Von 9. bis 19. April findet das 34. Jüdische Filmfestival Wien im Votiv Kino, Metro Kinokulturhaus und Studio Molière statt. Mehr als 30 Spiel-, Dokumentar- und Kurzfilme bilden eine Rundumschau des jüdischen Lebens weltweit, Diskussionsveranstaltungen laden zu Diskurs und Debatte ein.

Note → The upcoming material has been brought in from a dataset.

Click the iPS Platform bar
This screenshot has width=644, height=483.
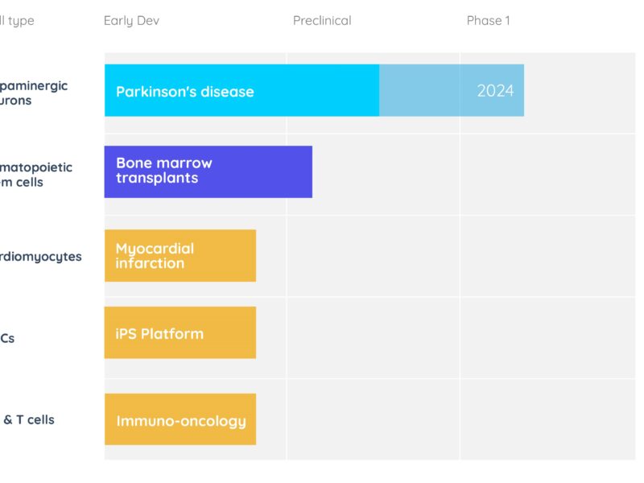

Das Jüdische Filmfestival Wien (JFW 2026) steht für furchtlose, selbstbestimmte Debatten. Der Festivalschwerpunkt kontroverses Kino stellt demgemäß mit israelischen und jüdischen Filmen, die für Diskussionen und Absagen gesorgt haben, die Frage nach der Diskursbereitschaft in der Kinokultur. Auf dem Programm stehen unter anderem folgende Filmproduktionen:
- The Sea (IL 2025)
- Wir sind noch da (AT 2025)
- A Letter to David (IL 2025)
- Holding Liat (IL 2025)
- Before the Revolution (IL 2013)
- Oxygen (IL 2025)
- Lost in Territories (IL 2025)
- The Bibi Files (US 2024)
- Israel: Ministers of Chaos (FR/IL 2024)
- Where to? (IL/GER 2026)
- Disposable Humanity (US 2025)
- Nicht verstummt (AT 2013)
- All I Had Was Nothingness (FR 2025)
- Nuremberg (US 2026)
- Leben und Überleben (AT 2025)
- Mariana’s Room (FR 2025)
- Lost In Territories (IL 2025)
- Cupcakes (IL 2013)
- A Serious Man (US 2009)
Ergänzend wird es Einführungsvorträge, Gespräche mit Filmschaffenden und drei Paneldiskussionen zum Thema Nahost geben, welche sich perspektivisch mit friedlicher Koexistenz, Entpolarisierung und dem Sicherheitsgefühl in der Diaspora befassen. Mit Vorfilmen und einem Kurzfilmprogramm wird zudem dem Filmnachwuchs eine Leinwand geboten.